Si nous nous dirigeons toujours vers les sites de tubes, nous pourrions peut-être penser à ralentir notre consommation. Nous pourrions facilement nous retrouver perdus dans ce lèche-vitrine accablant. Alors, que pouvons-nous faire pour nous rappeler doucement que nous sommes là ? Que pouvons-nous remarquer sur notre corps à ce moment-là ? Est-ce vraiment quelque chose que nous voulons en ce moment ? A-t-on vraiment le temps d’en profiter ? S’il s’agissait de relations sexuelles avec un partenaire, est-ce que ça irait ? À quel point sommes-nous consensuels avec nous-mêmes ?

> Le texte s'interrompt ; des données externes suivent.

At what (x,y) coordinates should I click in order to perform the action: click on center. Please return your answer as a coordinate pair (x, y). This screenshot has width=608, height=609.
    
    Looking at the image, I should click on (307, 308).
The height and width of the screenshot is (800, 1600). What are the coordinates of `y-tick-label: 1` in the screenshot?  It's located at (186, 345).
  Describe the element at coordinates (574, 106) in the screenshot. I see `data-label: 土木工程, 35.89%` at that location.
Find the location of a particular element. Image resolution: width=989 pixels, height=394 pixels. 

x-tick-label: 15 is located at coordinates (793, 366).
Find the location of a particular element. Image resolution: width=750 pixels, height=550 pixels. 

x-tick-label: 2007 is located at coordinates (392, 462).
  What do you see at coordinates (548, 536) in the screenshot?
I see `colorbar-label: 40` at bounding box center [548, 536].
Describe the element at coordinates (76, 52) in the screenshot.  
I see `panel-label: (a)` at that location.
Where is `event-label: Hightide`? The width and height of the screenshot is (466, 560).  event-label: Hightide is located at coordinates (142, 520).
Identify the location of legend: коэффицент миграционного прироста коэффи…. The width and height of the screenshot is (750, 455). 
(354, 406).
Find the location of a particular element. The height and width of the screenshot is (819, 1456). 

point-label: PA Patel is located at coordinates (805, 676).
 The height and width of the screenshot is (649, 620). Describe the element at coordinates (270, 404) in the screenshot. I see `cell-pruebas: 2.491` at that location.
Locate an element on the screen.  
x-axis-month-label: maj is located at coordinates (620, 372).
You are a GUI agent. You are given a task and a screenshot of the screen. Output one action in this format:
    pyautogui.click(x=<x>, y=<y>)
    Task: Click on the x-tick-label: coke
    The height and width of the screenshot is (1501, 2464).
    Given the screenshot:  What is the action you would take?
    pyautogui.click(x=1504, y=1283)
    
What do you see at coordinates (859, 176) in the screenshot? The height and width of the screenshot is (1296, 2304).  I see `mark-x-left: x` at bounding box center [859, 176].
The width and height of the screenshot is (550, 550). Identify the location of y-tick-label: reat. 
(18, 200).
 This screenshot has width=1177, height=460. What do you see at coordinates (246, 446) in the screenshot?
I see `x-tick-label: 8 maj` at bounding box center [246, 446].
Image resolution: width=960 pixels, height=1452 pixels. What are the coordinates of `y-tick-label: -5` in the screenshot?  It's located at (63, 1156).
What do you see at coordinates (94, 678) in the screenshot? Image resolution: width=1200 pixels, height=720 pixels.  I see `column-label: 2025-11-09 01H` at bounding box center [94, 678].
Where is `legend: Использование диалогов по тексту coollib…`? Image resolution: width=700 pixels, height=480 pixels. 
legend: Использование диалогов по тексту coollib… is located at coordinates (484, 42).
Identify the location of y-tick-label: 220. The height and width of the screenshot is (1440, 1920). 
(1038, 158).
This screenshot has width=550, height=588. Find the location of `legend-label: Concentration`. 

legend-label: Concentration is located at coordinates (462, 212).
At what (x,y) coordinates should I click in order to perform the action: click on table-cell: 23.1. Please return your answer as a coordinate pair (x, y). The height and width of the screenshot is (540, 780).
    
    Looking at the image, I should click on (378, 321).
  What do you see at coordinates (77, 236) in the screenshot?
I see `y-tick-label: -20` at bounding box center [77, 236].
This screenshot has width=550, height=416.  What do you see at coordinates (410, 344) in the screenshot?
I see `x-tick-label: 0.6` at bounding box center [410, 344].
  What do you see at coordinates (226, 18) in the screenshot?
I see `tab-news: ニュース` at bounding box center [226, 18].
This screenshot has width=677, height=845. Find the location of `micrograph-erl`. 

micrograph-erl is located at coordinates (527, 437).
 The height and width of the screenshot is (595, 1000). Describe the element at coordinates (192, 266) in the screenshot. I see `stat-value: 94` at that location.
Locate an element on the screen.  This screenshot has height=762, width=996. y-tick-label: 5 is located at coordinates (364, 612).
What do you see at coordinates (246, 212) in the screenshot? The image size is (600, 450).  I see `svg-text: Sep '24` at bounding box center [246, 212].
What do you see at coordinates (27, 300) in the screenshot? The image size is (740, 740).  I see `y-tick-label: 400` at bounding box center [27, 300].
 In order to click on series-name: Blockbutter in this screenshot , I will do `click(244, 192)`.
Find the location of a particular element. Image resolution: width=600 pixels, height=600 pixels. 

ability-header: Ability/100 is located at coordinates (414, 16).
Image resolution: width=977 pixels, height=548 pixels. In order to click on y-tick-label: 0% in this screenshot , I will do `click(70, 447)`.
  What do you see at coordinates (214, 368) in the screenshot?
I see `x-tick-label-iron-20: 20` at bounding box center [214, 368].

Le porno est classé en fonction de qui est dans le contenu et des actes sexuels qu’ils font, mais les choses que nous pourrions trouver sexy peuvent être au-delà des catégories. Peut-être était-ce la façon dont ils se regardaient ? Ou quelque chose que quelqu’un a dit? Peut-être était-ce la façon dont ils s’embrassaient ? Peut-être la façon dont il a été filmé, ou la vitesse, ou la luminosité ?

Expérimentez en regardant la même scène encore et encore. Pouvons-nous simplement être lents et regarder les choses différemment? Chaque fois que nous clignons des yeux, que voyons-nous d’autre ? Que peut-on entendre ? Nous retrouvons-nous à nous identifier à l’un des artistes interprètes ou exécutants ? Quels types d’athlétisme sont exposés dans les performances? Sommes-nous dans la pièce avec eux ? Qu’est-ce qu’on aimerait faire si on l’était ? Comment en sommes-nous arrivés là ? Comment se connaît-on tous ? Que se passe-t-il après ? Quoi d’autre? Après avoir regardé une scène, comment s’en souvient-on ? Pouvons-nous le rappeler plus tard dans la journée ?

En comprenant comment fonctionnent les plateformes pornographiques et en nous faisant travailler, nous pourrons peut-être avoir une relation plus consciente avec n’importe quel porno que nous pourrions regarder. Être capable d’être lent et de prêter une attention particulière à nous-mêmes, ainsi qu’au talent et au travail acharné des interprètes dans les scènes que nous regardons, pourrait nous aider à explorer de nouvelles façons de désirer qui peuvent également être plus éthiques et agréables.

Nicolas est journaliste depuis 2014, mais avant tout passionné des jeux vidéo depuis sa naissance, et des nouvelles technologies depuis son adolescence.